Prompt 1. Print the passage on the cd shell builtin in full.

Text passage.
-- START --
Oh, bother! Reading shell scripts can be such a hassle sometimes. I know the
tr command is used to translate characters. In this particular case, the
second half of the command, the part after the pipe symbol, basically converts
the command cd dev to CD dev. I have no idea why this is. In any case, this
modified command is passed to the builtin command which is handled by the
shell (Bourne shell) that we are using.

\----

1\. The first mistake is typing `which cd`. `which` is a separate program that
looks things up in $PATH, which may not actually be what happens when you run
the command. You should have used `type cd`:

    
    
        $ type cd
        cd is a shell builtin
    

As you discover later in the article, `cd` _must_ be a shell builtin. Which
makes it a little mysterious (and interesting!) why the file /usr/bin/cd
exists; it won't really do anything, try it:

    
    
        $ pwd
        /home/lukeshu
        $ /usr/bin/cd /usr
        $ pwd
        /home/lukeshu
        $ # but it will print error messages
        $ /usr/bin/cd /bogus
        /usr/bin/cd: line 4: cd: /bogus: No such file or directory
    

So, why does /usr/bin/cd exist? The comment with the CVS ID gives us a hint:
It's a common "src/usr.bin/alias/generic.sh" that is copied (hard-linked) in
to /usr/bin for several shell builtins (
[https://github.com/freebsd/freebsd/blob/0bc1bed704cc7b7292be...](https://github.com/freebsd/freebsd/blob/0bc1bed704cc7b7292be893f0c8c2b9f8f6a4b60/usr.bin/alias/Makefile)
-- END --
Data shown.
-- START --
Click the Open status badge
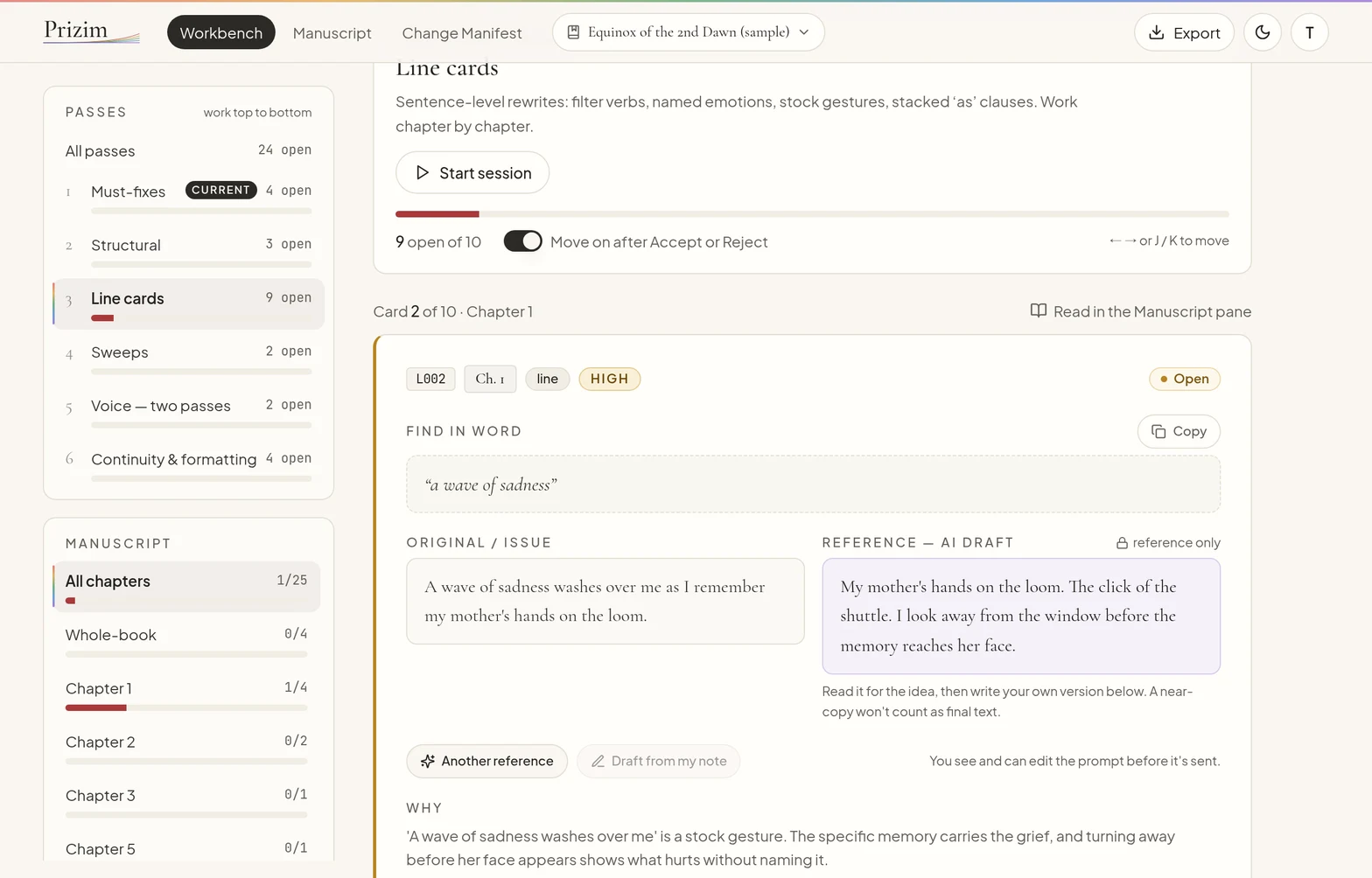point(1185,379)
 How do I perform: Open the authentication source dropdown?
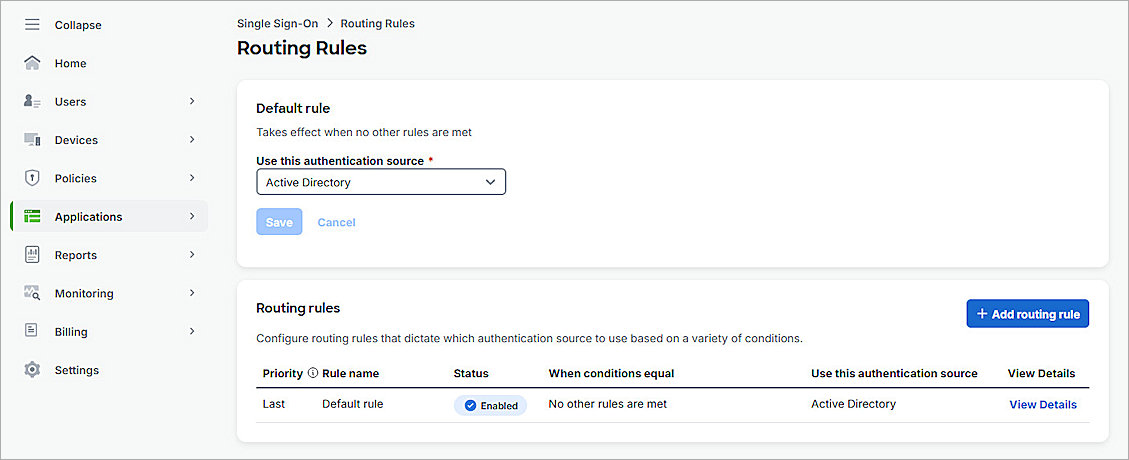[381, 182]
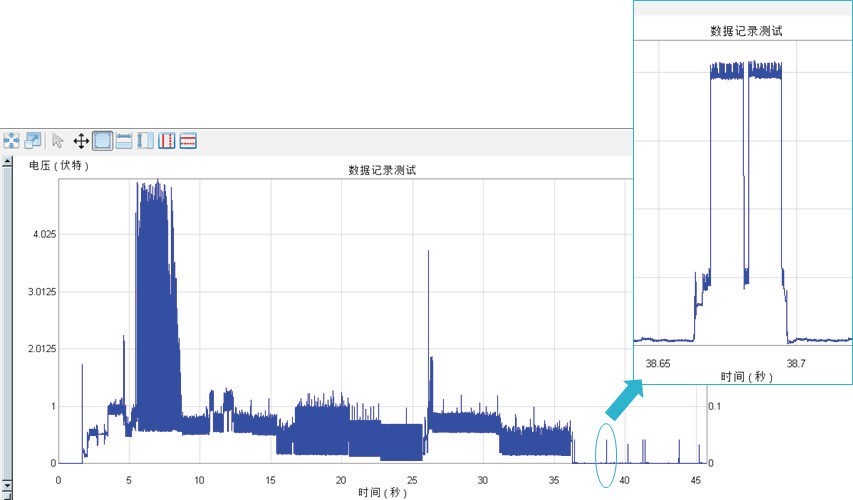Toggle the vertical cursor lines tool
The image size is (853, 500).
[167, 141]

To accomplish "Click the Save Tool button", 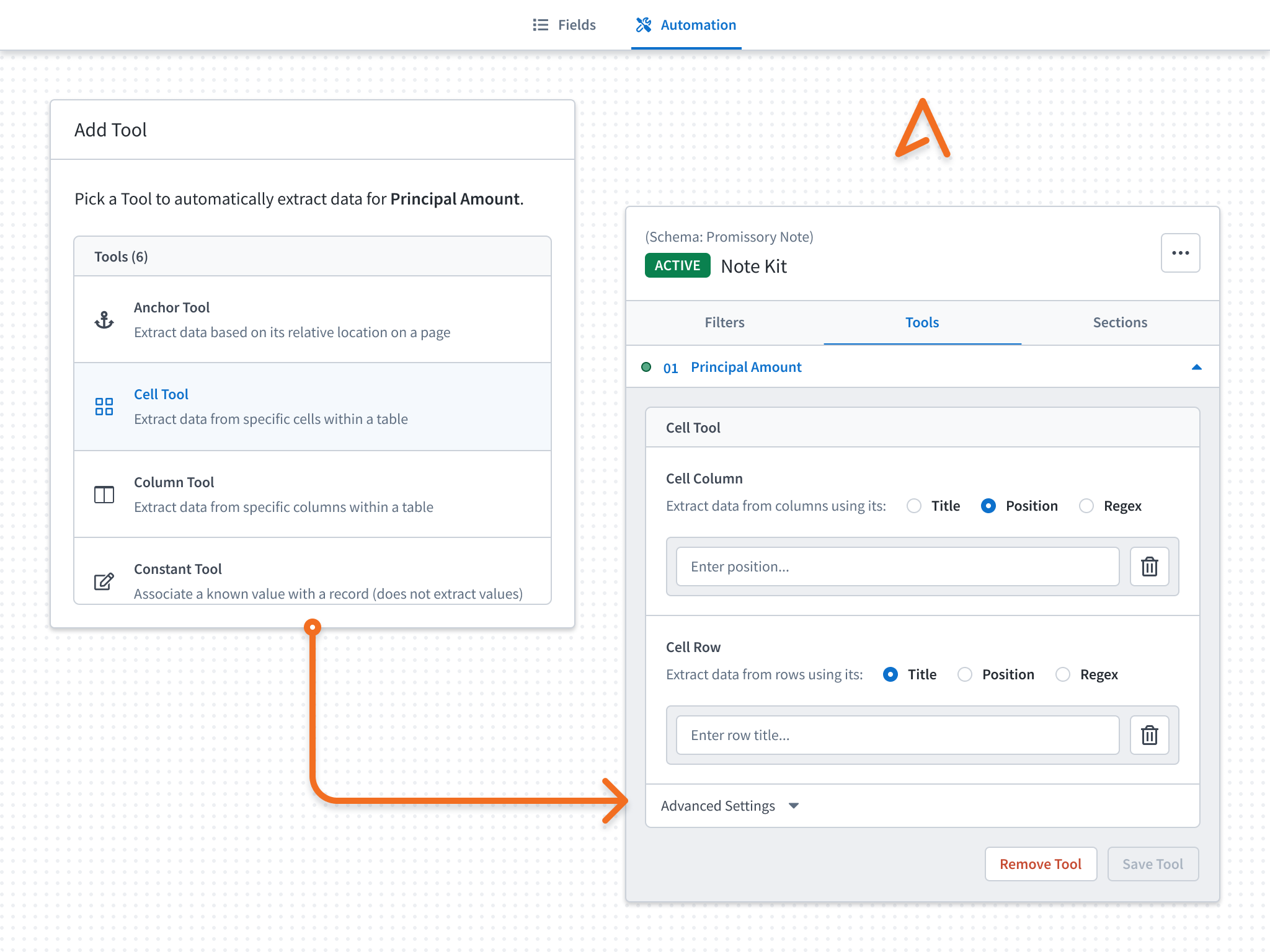I will tap(1152, 864).
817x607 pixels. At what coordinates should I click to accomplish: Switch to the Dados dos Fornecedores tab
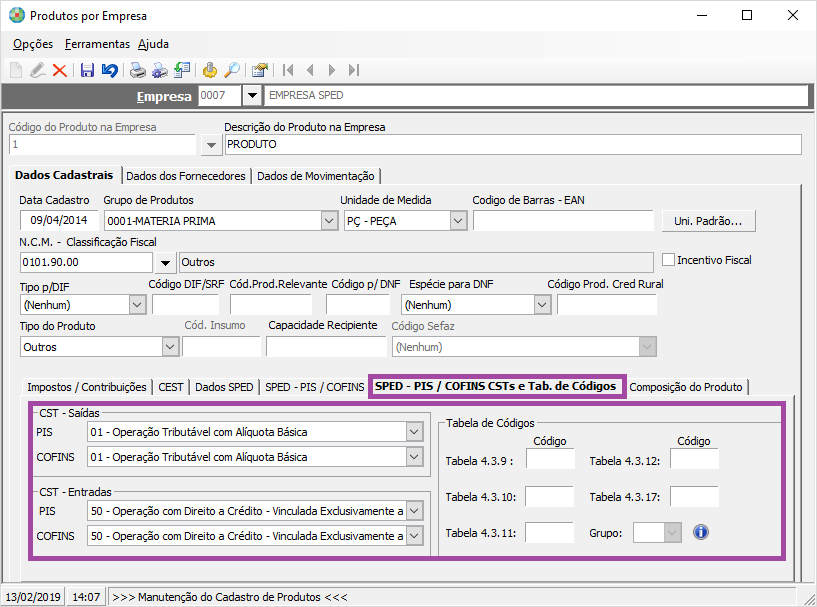point(186,176)
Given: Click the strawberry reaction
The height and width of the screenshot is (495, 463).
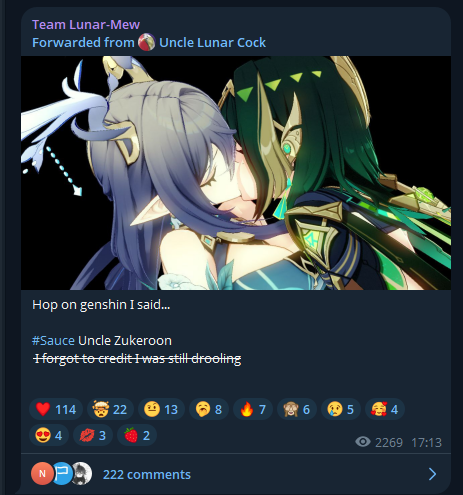Looking at the screenshot, I should [137, 435].
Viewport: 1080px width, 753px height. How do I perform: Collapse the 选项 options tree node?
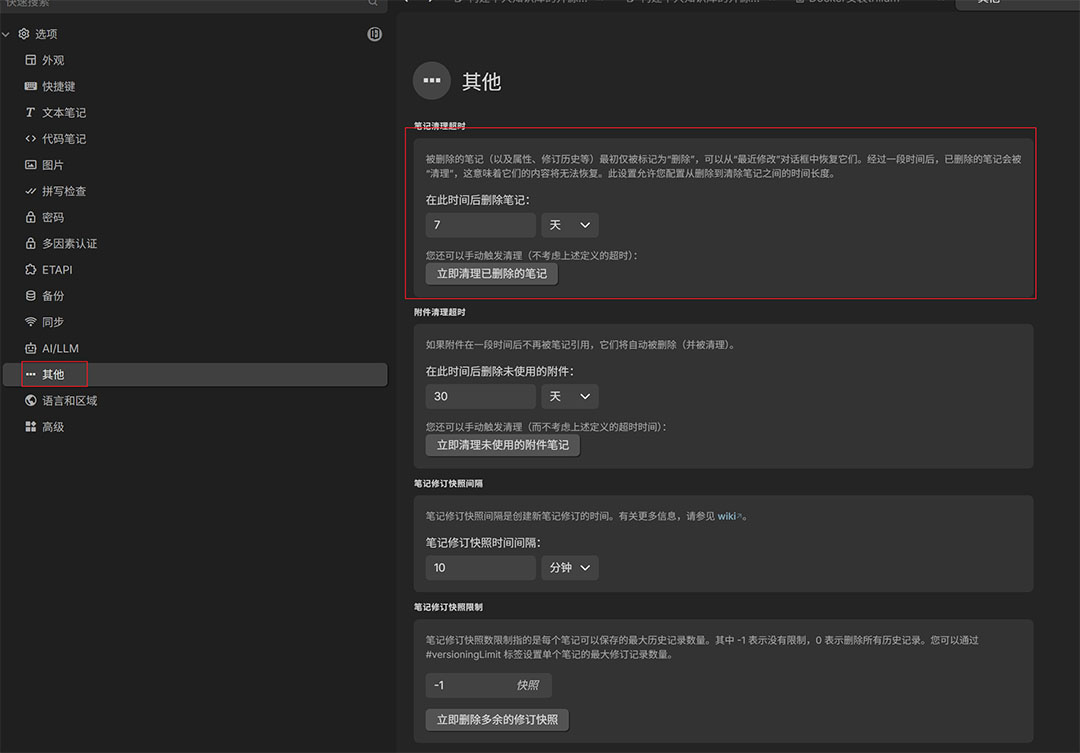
-- END --
Prompt 2. In the listing, take the lines from the one containing "817x607 pixels. At" through the end of the listing, replace "strawberry" with "heart", and output only those lines with nothing else altered. Leave the pictures out.

Written answer 1.
Oh, bother! Reading shell scripts can be such a hassle sometimes. I know the
tr command is used to translate characters. In this particular case, the
second half of the command, the part after the pipe symbol, basically converts
the command cd dev to CD dev. I have no idea why this is. In any case, this
modified command is passed to the builtin command which is handled by the
shell (Bourne shell) that we are using.

\----

1\. The first mistake is typing `which cd`. `which` is a separate program that
looks things up in $PATH, which may not actually be what happens when you run
the command. You should have used `type cd`:

    
    
        $ type cd
        cd is a shell builtin
    

As you discover later in the article, `cd` _must_ be a shell builtin. Which
makes it a little mysterious (and interesting!) why the file /usr/bin/cd
exists; it won't really do anything, try it:

    
    
        $ pwd
        /home/lukeshu
        $ /usr/bin/cd /usr
        $ pwd
        /home/lukeshu
        $ # but it will print error messages
        $ /usr/bin/cd /bogus
        /usr/bin/cd: line 4: cd: /bogus: No such file or directory
    

So, why does /usr/bin/cd exist? The comment with the CVS ID gives us a hint:
It's a common "src/usr.bin/alias/generic.sh" that is copied (hard-linked) in
to /usr/bin for several shell builtins (
[https://github.com/freebsd/freebsd/blob/0bc1bed704cc7b7292be...](https://github.com/freebsd/freebsd/blob/0bc1bed704cc7b7292be893f0c8c2b9f8f6a4b60/usr.bin/alias/Makefile)

Written answer 2.
817x607 pixels. At what coordinates should I click to accomplish: Switch to the Dados dos Fornecedores tab
point(186,176)
Given: Click the heart reaction
The height and width of the screenshot is (495, 463).
Looking at the screenshot, I should [137, 435].
Viewport: 1080px width, 753px height. How do I perform: Collapse the 选项 options tree node?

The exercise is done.